-- BEGIN GIVEN ENTRIES --

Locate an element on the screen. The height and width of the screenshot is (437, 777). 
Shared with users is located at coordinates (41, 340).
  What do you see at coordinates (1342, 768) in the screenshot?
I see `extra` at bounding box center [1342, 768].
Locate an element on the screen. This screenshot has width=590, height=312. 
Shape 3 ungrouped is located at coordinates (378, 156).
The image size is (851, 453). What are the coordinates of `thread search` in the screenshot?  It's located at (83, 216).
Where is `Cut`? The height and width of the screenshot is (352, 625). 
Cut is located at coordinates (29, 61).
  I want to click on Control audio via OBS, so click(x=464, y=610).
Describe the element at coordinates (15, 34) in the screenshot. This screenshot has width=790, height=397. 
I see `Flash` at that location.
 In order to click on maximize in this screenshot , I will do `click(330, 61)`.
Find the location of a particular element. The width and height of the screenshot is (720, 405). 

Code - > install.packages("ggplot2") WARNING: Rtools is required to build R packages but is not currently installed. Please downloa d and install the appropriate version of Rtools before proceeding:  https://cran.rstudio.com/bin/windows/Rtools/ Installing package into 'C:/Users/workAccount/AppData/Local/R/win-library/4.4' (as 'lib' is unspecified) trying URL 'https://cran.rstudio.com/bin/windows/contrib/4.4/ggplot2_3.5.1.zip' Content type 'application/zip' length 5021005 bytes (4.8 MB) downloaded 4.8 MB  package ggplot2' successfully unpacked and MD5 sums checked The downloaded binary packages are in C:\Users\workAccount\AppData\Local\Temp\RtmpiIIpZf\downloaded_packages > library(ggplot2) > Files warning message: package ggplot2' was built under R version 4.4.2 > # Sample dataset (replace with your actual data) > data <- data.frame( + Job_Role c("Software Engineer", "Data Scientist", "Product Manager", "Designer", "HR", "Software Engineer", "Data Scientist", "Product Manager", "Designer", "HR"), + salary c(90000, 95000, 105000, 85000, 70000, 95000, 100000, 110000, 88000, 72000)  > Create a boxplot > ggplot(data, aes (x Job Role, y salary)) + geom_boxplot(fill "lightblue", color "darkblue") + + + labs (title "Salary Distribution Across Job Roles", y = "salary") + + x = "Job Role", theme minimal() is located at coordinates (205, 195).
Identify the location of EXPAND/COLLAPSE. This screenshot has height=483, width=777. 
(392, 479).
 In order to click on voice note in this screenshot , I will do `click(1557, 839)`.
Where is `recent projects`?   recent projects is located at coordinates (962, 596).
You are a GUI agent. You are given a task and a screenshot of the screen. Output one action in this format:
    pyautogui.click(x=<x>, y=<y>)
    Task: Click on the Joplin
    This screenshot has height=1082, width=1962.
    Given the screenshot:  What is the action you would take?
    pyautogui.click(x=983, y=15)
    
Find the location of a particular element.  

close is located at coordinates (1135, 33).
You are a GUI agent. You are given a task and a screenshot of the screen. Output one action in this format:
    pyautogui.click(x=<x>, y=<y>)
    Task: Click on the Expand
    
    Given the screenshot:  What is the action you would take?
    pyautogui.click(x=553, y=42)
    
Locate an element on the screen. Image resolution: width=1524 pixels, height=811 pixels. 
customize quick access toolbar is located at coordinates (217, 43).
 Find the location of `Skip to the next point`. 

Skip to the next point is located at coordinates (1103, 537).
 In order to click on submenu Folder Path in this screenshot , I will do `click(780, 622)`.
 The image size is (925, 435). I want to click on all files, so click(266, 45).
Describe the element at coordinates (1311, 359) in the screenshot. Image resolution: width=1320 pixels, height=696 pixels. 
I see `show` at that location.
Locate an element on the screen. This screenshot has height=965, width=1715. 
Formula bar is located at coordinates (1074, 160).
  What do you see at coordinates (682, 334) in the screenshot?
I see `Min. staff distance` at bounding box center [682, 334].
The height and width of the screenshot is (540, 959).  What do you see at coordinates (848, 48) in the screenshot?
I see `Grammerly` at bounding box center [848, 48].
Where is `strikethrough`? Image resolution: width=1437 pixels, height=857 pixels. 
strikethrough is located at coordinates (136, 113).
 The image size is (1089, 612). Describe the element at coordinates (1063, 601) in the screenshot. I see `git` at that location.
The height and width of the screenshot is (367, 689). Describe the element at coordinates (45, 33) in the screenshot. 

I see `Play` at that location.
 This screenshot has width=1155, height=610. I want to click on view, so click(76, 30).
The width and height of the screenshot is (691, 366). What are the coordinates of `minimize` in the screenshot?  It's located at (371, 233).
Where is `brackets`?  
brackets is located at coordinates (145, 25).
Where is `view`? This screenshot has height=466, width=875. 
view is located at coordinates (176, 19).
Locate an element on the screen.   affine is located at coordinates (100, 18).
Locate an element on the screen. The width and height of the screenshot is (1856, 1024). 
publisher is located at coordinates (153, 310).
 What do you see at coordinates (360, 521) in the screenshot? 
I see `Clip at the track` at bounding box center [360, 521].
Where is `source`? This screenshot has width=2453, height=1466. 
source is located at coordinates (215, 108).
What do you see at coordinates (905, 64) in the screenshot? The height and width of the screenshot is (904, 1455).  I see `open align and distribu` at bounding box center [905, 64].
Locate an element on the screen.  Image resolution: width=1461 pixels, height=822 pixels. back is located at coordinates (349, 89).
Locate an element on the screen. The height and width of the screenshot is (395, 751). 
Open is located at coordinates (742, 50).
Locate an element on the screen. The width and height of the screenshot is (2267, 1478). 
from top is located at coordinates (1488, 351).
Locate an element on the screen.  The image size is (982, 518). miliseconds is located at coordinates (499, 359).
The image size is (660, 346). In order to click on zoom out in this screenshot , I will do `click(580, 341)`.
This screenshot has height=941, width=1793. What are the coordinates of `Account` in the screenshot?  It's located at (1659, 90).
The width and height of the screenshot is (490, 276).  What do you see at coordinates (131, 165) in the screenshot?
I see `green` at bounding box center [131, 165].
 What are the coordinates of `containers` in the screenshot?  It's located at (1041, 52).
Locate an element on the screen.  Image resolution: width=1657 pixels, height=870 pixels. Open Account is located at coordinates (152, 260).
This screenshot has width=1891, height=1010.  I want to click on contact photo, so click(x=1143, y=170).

-- END GIVEN ENTRIES --

PROBLEM:
Please rewrite the rows in the stretch from the line containing "coordinates (100, 18)." through the line containing "publisher is located", replacing "element" with "item" and keeping everything else the same.

ANSWER TO THE PROBLEM:
Locate an item on the screen.   affine is located at coordinates (100, 18).
Locate an item on the screen. The width and height of the screenshot is (1856, 1024). 
publisher is located at coordinates (153, 310).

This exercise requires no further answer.